The more I told people (other friends and co-workers) what happened to me, the more I realized that not only was I not alone, but that plenty of people have been on both side of the conversation, even as the friendship enders. Which made me think: when the time comes to end a friendship, what’s the best way to do it so that the other person is able to move on quicker and not feel so broken?
Weena Cullins, a Licensed Clinical Marriage and Family Therapist (LCMFT), says it’s important to end relationships that have become unhealthy to avoid fostering bitterness or resentment.
The first step in doing that, Cullins says, is with the truth.
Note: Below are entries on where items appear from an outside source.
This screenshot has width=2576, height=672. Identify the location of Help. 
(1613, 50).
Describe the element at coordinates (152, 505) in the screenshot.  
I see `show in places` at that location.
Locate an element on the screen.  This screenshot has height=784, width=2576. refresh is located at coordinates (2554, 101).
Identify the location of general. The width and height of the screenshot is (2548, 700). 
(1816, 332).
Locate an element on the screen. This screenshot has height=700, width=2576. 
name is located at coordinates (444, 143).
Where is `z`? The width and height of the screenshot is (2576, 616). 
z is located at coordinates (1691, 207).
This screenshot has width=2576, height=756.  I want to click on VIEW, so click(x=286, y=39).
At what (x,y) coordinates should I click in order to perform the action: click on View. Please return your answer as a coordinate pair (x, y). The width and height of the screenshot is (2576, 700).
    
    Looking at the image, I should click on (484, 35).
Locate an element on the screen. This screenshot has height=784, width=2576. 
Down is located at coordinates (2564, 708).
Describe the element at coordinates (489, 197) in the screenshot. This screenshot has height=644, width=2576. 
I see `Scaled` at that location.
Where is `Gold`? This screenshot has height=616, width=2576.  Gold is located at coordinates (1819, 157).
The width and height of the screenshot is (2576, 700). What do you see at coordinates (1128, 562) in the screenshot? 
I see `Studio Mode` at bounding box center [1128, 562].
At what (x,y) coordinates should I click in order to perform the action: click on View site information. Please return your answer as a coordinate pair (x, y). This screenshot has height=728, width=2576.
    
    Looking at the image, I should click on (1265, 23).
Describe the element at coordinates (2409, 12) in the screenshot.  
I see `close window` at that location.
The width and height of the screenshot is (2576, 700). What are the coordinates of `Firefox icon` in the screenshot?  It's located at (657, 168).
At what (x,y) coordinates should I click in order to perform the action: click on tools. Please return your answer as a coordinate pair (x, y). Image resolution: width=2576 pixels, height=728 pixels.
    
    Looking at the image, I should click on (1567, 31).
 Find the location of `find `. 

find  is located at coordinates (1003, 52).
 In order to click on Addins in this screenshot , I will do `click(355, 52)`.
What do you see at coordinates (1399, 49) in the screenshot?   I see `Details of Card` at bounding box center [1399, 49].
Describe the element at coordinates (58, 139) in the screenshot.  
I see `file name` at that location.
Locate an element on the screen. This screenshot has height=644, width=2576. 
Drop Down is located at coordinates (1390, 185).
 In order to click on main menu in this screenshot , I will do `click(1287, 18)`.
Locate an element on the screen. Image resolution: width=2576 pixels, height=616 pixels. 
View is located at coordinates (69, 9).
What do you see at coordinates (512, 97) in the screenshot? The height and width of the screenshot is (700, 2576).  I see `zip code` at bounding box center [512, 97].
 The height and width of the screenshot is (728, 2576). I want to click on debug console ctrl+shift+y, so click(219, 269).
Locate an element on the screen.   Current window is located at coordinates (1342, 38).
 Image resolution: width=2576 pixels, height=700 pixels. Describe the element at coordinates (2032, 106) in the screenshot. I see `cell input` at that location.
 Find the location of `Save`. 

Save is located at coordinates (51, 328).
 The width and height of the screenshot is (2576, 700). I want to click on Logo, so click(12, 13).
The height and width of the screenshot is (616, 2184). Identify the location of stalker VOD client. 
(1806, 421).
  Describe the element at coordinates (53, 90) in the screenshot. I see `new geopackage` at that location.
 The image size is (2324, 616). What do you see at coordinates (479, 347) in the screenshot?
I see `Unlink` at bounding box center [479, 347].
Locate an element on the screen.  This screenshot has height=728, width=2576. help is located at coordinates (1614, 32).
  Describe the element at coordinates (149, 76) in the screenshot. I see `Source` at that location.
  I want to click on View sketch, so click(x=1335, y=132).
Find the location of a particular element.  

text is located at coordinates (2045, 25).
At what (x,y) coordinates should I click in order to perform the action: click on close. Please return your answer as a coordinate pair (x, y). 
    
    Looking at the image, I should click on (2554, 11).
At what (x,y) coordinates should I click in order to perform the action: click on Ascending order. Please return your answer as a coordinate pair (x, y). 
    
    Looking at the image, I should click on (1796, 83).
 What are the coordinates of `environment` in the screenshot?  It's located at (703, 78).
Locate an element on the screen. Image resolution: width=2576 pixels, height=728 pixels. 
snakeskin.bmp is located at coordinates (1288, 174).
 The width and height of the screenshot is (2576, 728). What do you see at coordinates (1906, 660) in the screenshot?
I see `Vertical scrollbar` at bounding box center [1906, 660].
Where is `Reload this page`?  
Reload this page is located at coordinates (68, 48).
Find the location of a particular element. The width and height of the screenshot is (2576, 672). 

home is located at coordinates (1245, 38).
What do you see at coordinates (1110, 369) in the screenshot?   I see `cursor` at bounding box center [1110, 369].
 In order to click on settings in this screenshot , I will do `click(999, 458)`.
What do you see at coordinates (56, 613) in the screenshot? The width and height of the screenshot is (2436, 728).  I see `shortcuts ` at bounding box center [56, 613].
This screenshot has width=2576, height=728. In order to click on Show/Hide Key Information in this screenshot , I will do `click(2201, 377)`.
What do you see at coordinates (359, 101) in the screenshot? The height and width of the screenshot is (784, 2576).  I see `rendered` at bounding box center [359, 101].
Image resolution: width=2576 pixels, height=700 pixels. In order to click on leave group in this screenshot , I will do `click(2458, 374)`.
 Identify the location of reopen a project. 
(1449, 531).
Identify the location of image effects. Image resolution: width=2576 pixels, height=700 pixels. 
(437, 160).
“Sometimes true friends are the only people who are qualified to point out our blind spots, shortcomings and hurtful behavior. Be honest with your friend about your reasons for wanting to break up versus walking away without having the hard conversation,” says Cullins. “Your bravery just might help them develop self-awareness and make corrections for future relationships.”
The other technique she suggests is talking about the bigger picture and explaining your decision.
Friendships are about the dynamic that two people help create; not just one person’s behavior.
“Friendships are about the dynamic that two people help create; not just one person’s behavior. Acknowledge your behaviors and personality traits that contributed to your decision to break off the friendship,” says Cullins. “Your friend will appreciate your objectivity and may be able to receive your feedback with a less defensive posture.”
Almost a year later, I think about that ex-best friend on a weekly basis and wonder what I did to make her want to end our friendship. While I may never get my answers, the experience has been a learning opportunity, reminding me to continue to put effort into being a good friend to those I care about in my life, and teaching me what not to do should the time come when I am the one doing the unfriending.